Ireland will have to suffer massively in years to come as it is for the folly of its bankers and the stupidity of its housing bubble. It will have to live with IMF-EU imposed austerity. Why not try to get something in exchange for all that pain? A new Irish pound, introduced overnight, would quickly devalue and restore Irish competitiveness. An independent central bank could set appropriate interest rates while anchoring inflationary expectations. The banks would still have to struggle with potential asset-liability mismatches, but the problem cannot be large compared with the capital injections necessary already. And depositors have been taking their money out already. Once the new currency is in circulation, they can put it back in, as there is no uncertainty about the Irish future of the euro left.

What would this do to the rest of Europe? An Irish exit from the nightmare that the euro has become would surely see Greece, Spain, and Portugal leave, too. Depositors there would run on their banks to get euros out while they still can. Banks in some of these countries are healthier than in Ireland; an Irish exit would impose some real costs on the Club Med. And yet, much of the "health" of Spanish banks is illusory anyway, as it depends on fantasy valuations of all the brick and mortar on their balance sheets (something that the Bank of Spain is increasingly concerned and unforgiving about). A quick exit may still be better than a decade of slow, grinding deflation combined with Zombie banks and Zombie household balance sheets being kept on artificial life support before the inevitable rise in interest rates at some point pulls the plug.

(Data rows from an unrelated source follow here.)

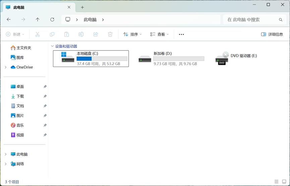Click the Rename icon in toolbar

(81, 34)
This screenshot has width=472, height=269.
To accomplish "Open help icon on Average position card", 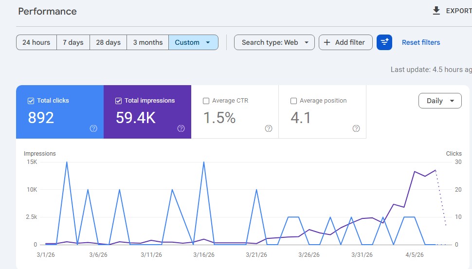I will coord(356,128).
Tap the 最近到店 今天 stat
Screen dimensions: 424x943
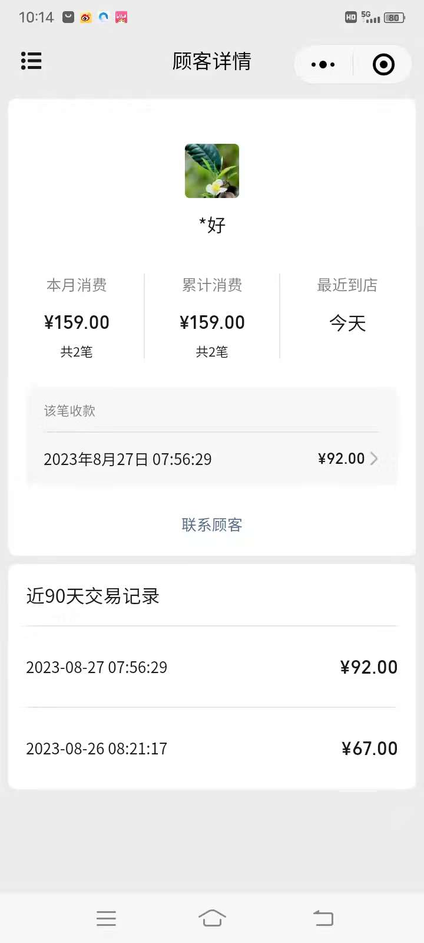(x=347, y=305)
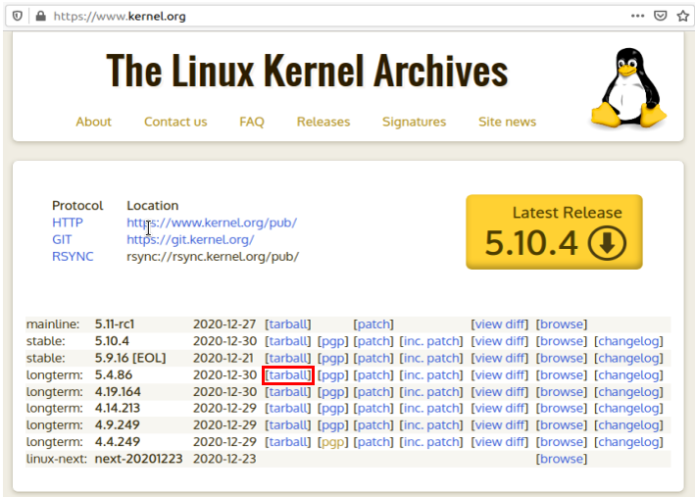This screenshot has width=695, height=497.
Task: Click the download arrow on Latest Release
Action: (607, 243)
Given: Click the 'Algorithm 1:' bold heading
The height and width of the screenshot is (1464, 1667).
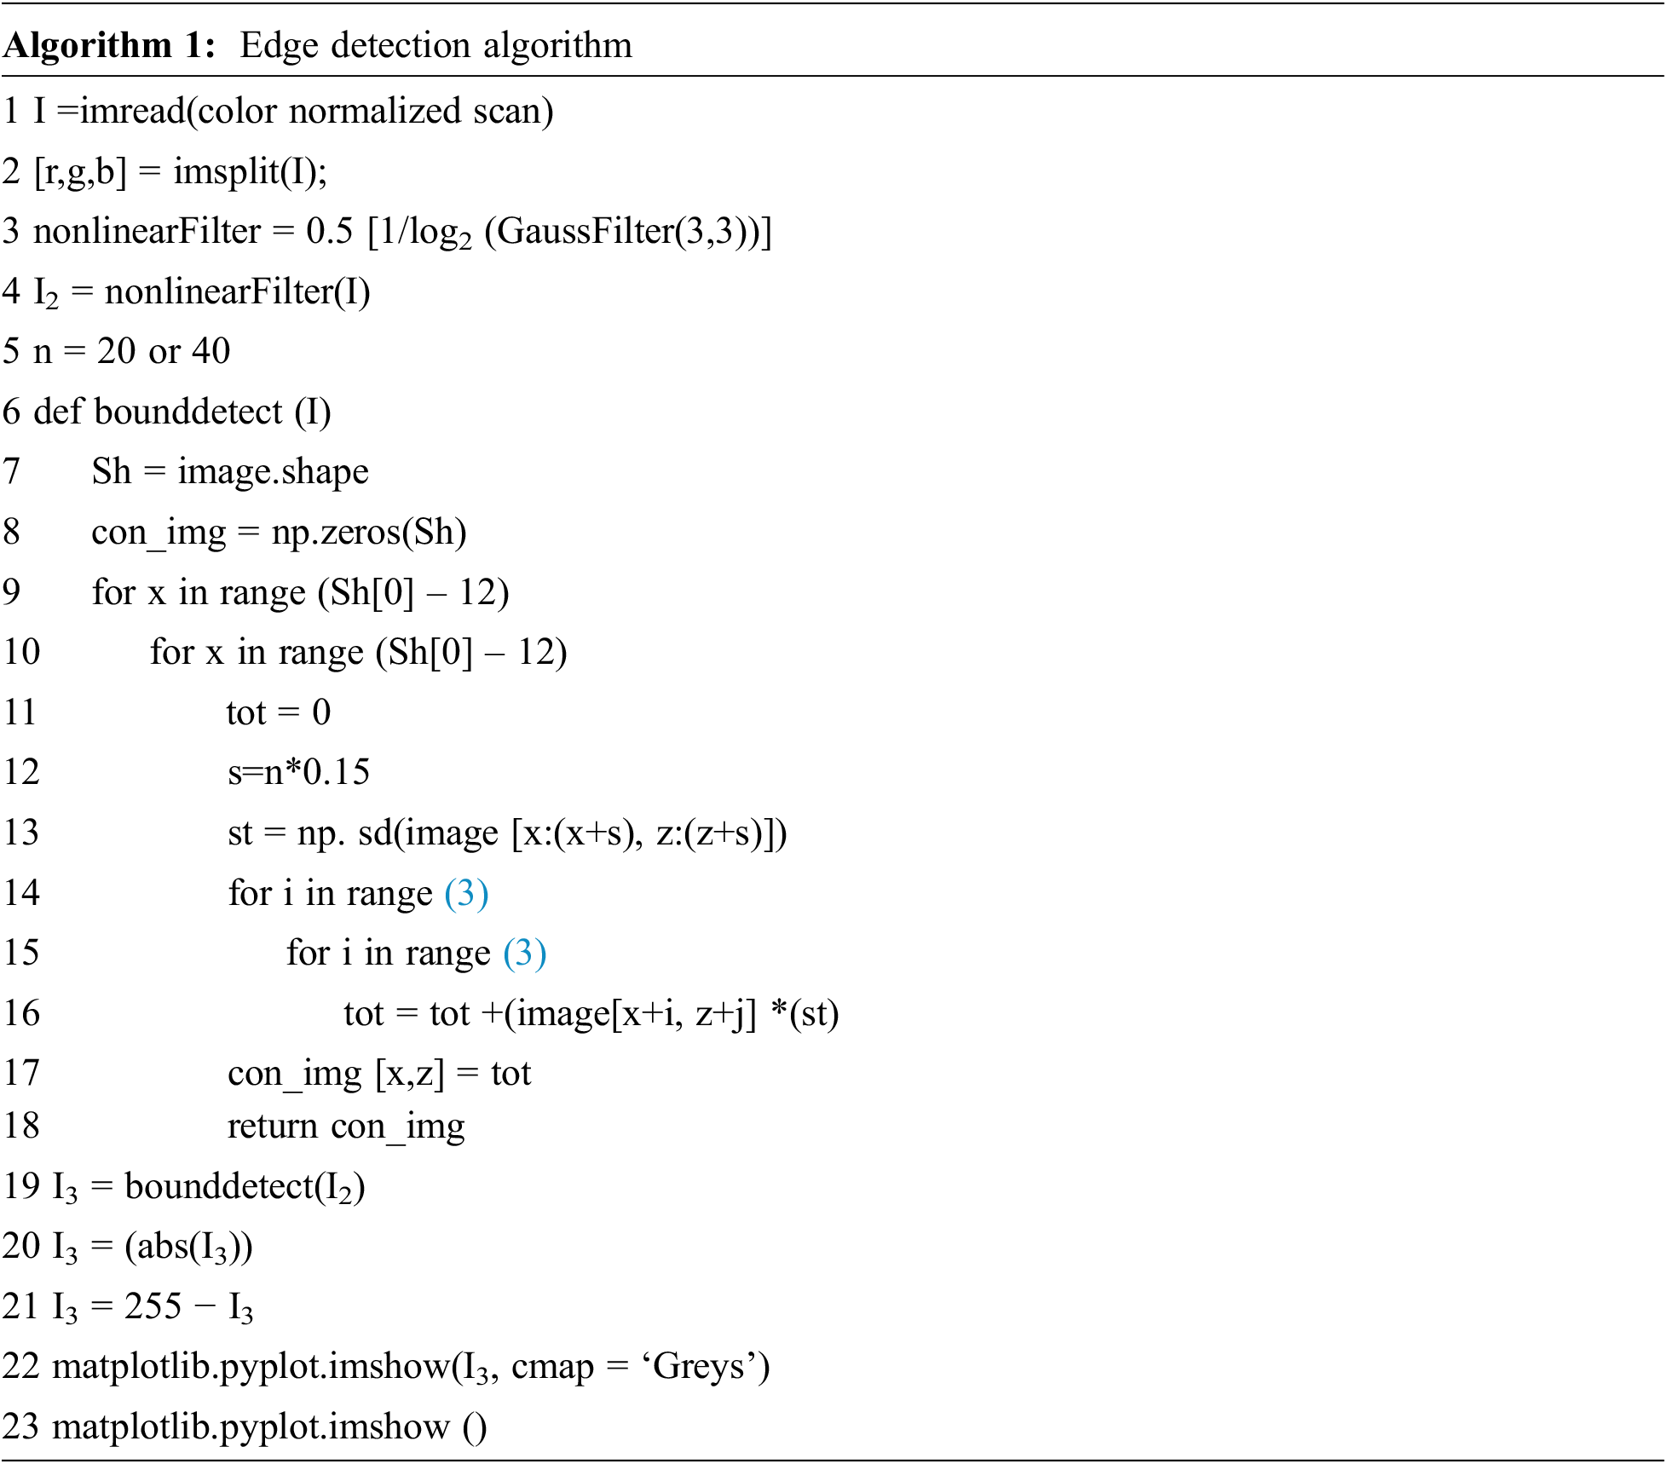Looking at the screenshot, I should pyautogui.click(x=109, y=45).
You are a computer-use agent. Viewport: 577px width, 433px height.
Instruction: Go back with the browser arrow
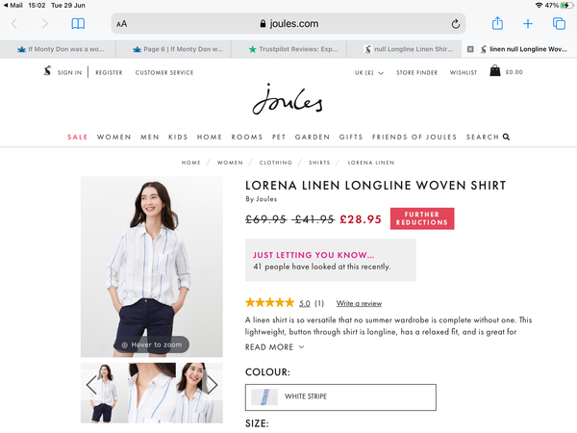pyautogui.click(x=14, y=23)
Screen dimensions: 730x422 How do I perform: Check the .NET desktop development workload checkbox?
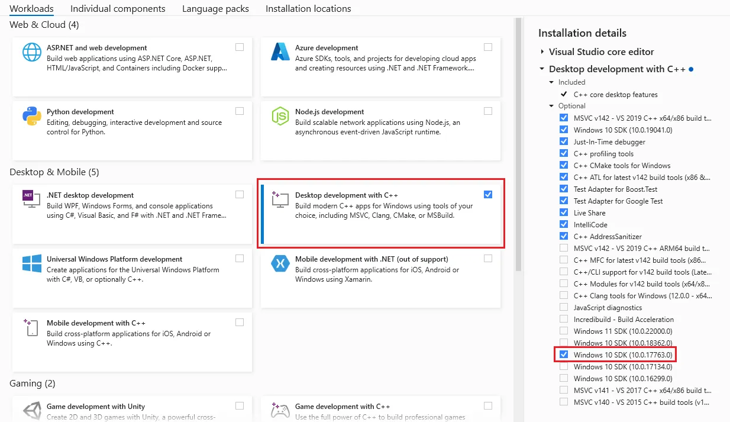tap(240, 194)
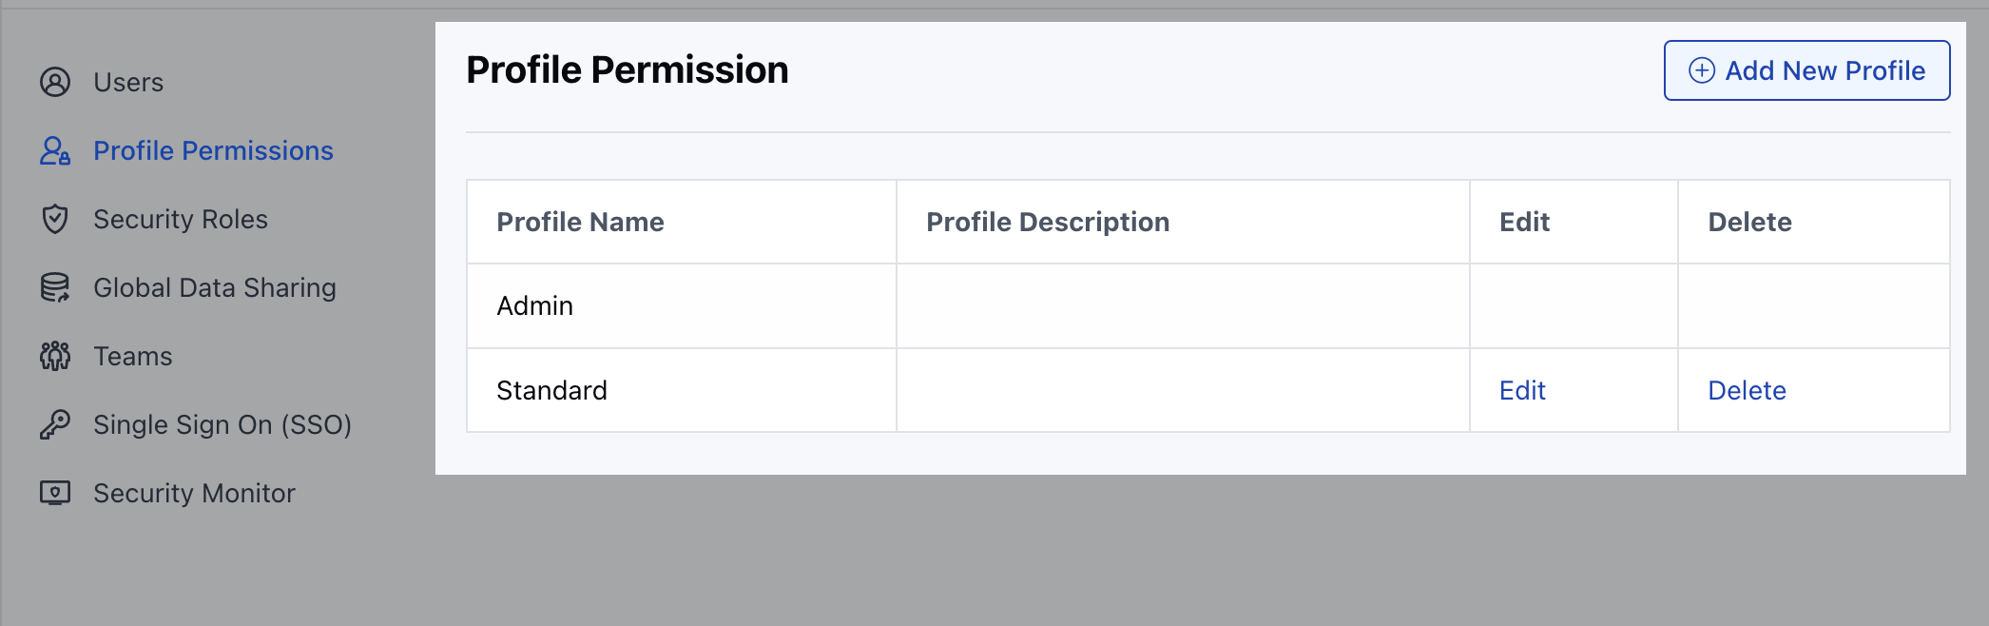The width and height of the screenshot is (1989, 626).
Task: Open the Users menu item
Action: (128, 83)
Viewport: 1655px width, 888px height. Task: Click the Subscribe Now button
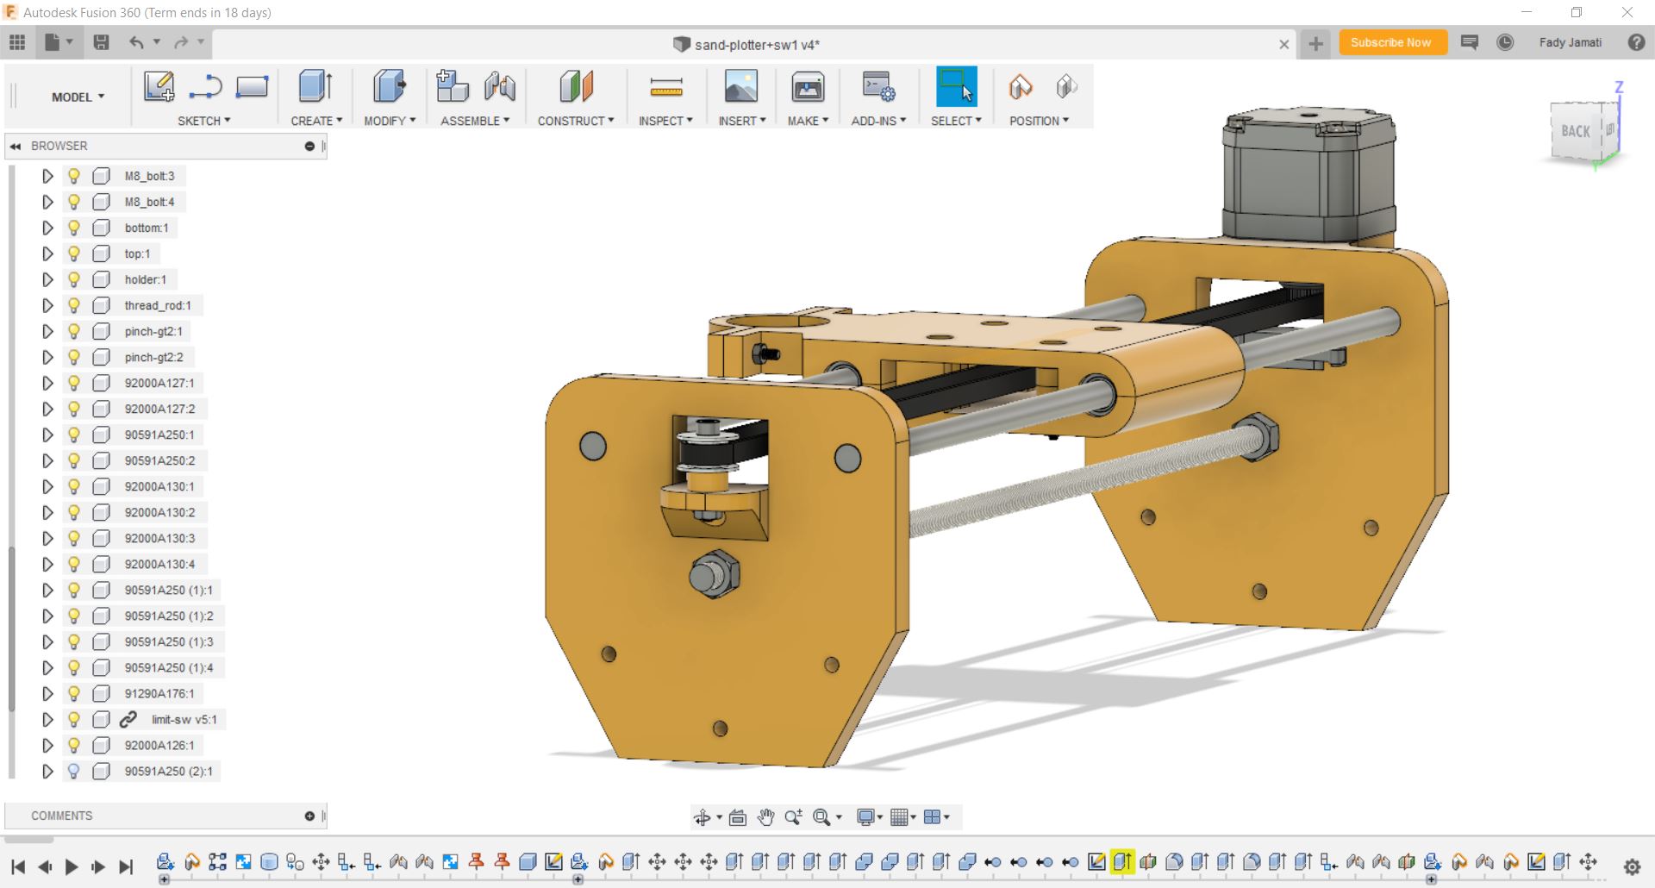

When Britain left the gold standard in 1931, the governor of the Bank of England famously declared (having been aboard a ship and out of contact when the decision was made): "I didn't know we could do that." Leaving the euro may seem similarly unimaginable to many, but it may be just as feasible. In the 1930s, cutting the link quickly led to a recovery of demand, by reducing deflationary pressures. Far from the shattering blow to confidence feared by many, exiting the gold standard was actually great for business. Leaving the euro may be every bit as good.